While Alcon and its rivals are preparing to duke it out, several biotechs are working on entirely new methods for attacking AMD. One promising approach is called RNA interference. Scientists pursuing RNAi hope to activate the "off" switch in the genes that produce either VEGF or the receptor protein that allows it to do its destructive work. The technique involves injecting small double strands of RNA -- the molecules that translate DNA into proteins. The snippets bind to the messenger RNA and break it down.

As a result, the proteins that Macugen and the other new drugs are designed to destroy would never get produced in the first place. "We're turning off the spigot instead of mopping up the floor," says John Maraganore, CEO of Alnylam Pharmaceuticals Inc. (ALNY) in Cambridge, Mass., one of several biotechs developing RNAi treatments for AMD.

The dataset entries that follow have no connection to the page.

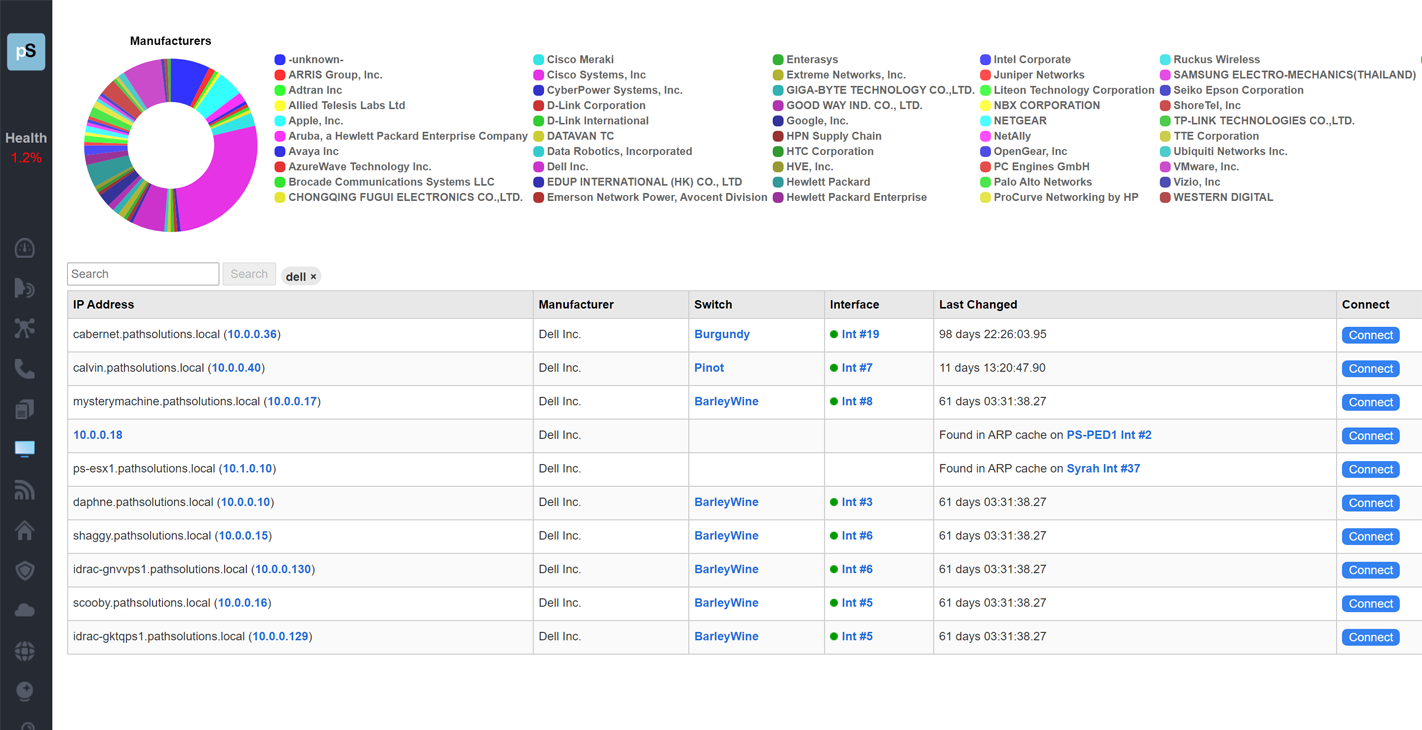Screen dimensions: 1422x730
Task: Select the monitor screen icon in sidebar
Action: 25,449
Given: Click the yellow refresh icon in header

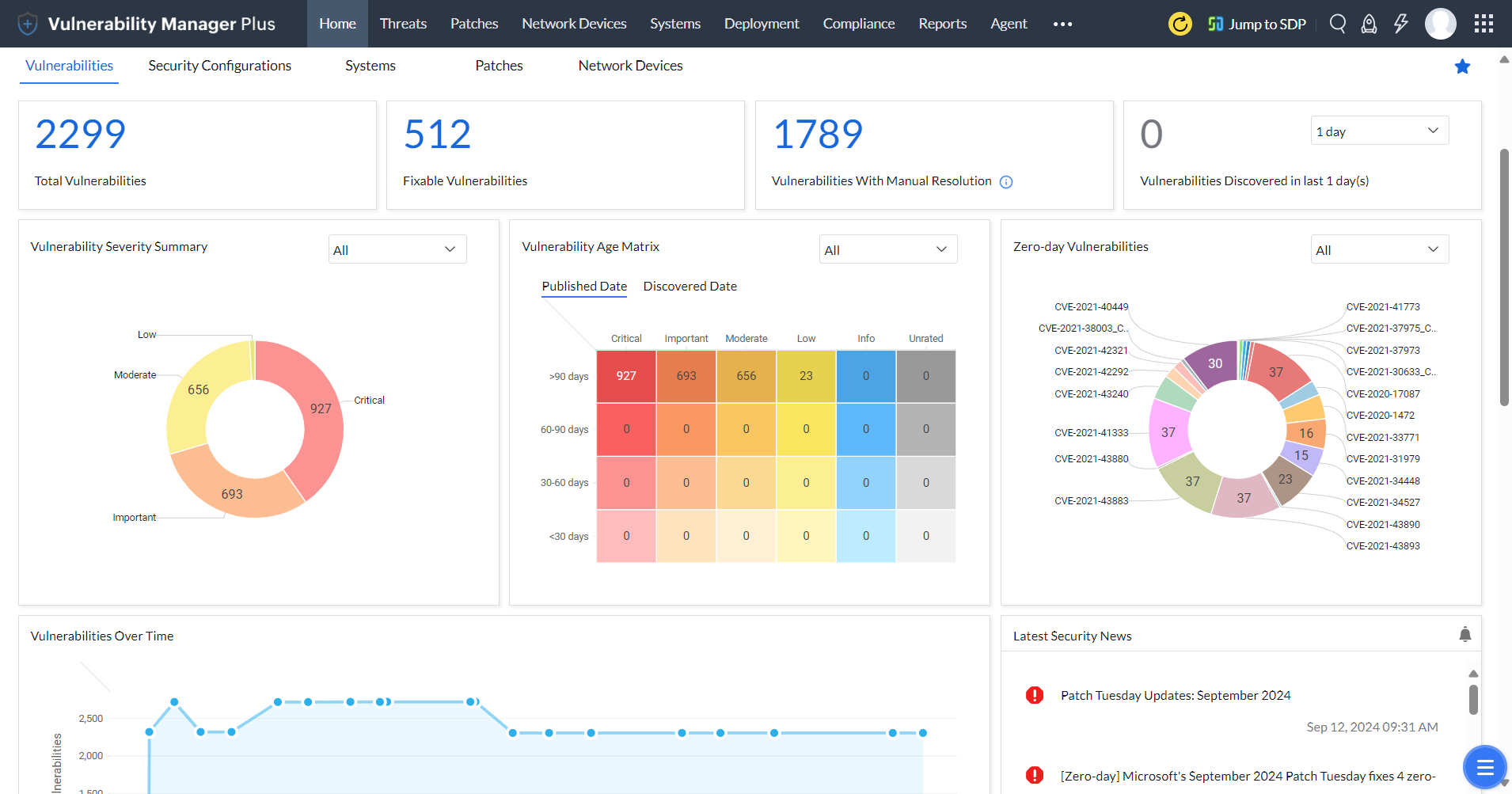Looking at the screenshot, I should pos(1180,24).
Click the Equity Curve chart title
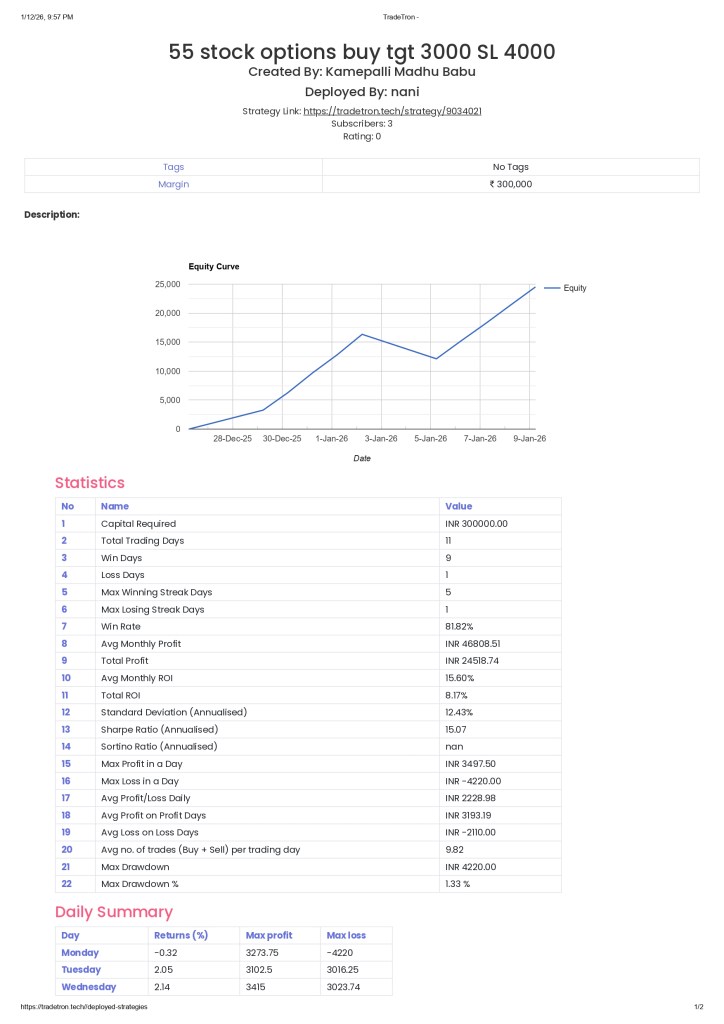 (214, 267)
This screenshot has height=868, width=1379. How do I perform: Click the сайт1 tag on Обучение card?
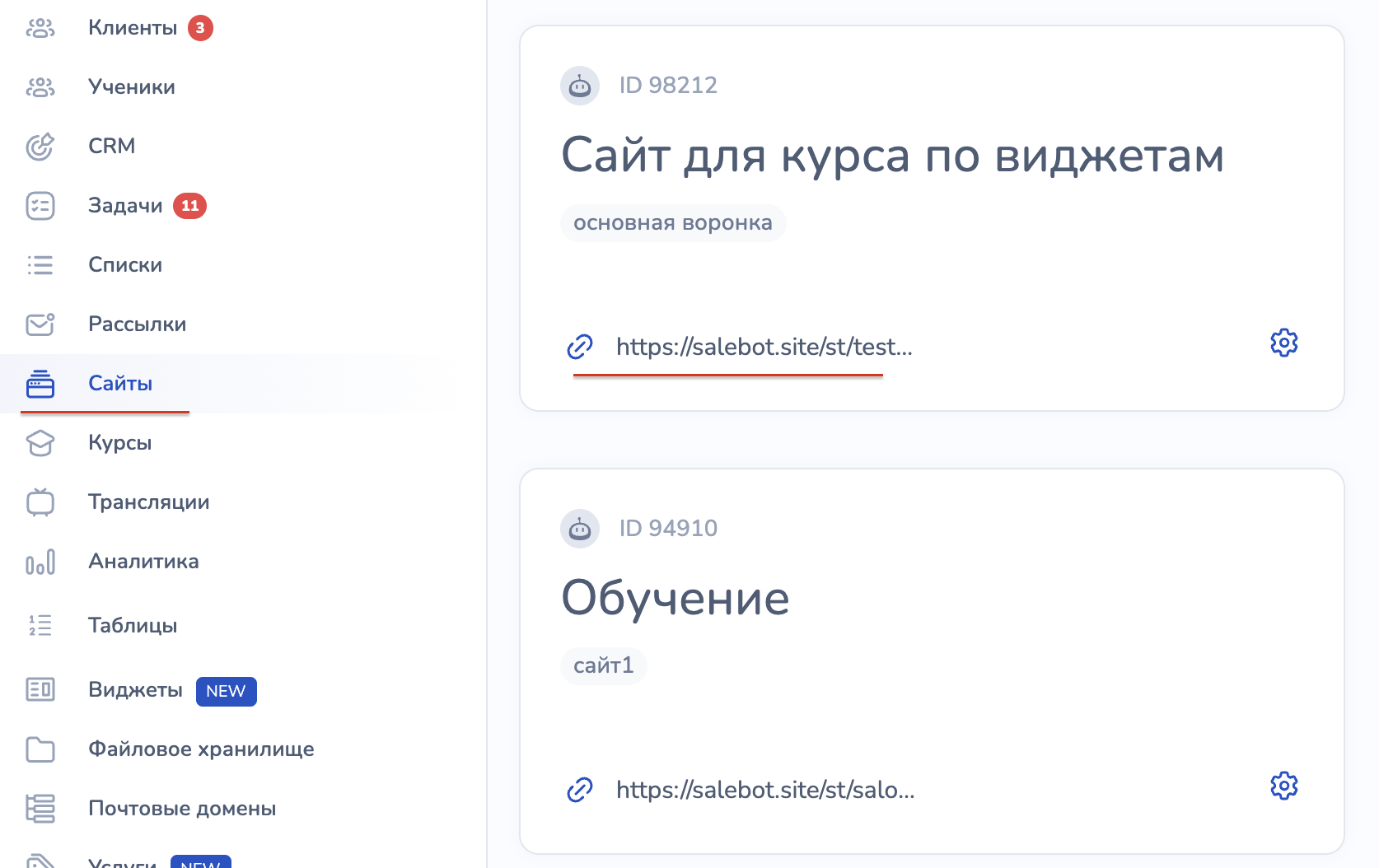[x=603, y=665]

Maraganore and others hope such gene-based approaches will help patients with advanced AMD regain their sight -- and prevent those in the early stages of the disease from losing any vision at all. Naturally, that's also the goal for Eyetech, Genentech, and Alcon, although none of their near-term treatments appears to achieve these ambitious goals. The most potent weapons against AMD could prove to be combinations of two or more new drugs, including Visudyne. But such trials will have to wait until the FDA gives a green light to the new treatments.

Because drug "cocktails" have been such an effective strategy in diseases such as HIV/AIDS, drug industry analysts are eager to see the multidrug trials begin in earnest. "It's not a zero sum game," says Jay Markowitz, a biotech analyst for T. Rowe Price (TROW). After so many years struggling in the darkness, AMD patients and the physicians who treat them will welcome every ray of light.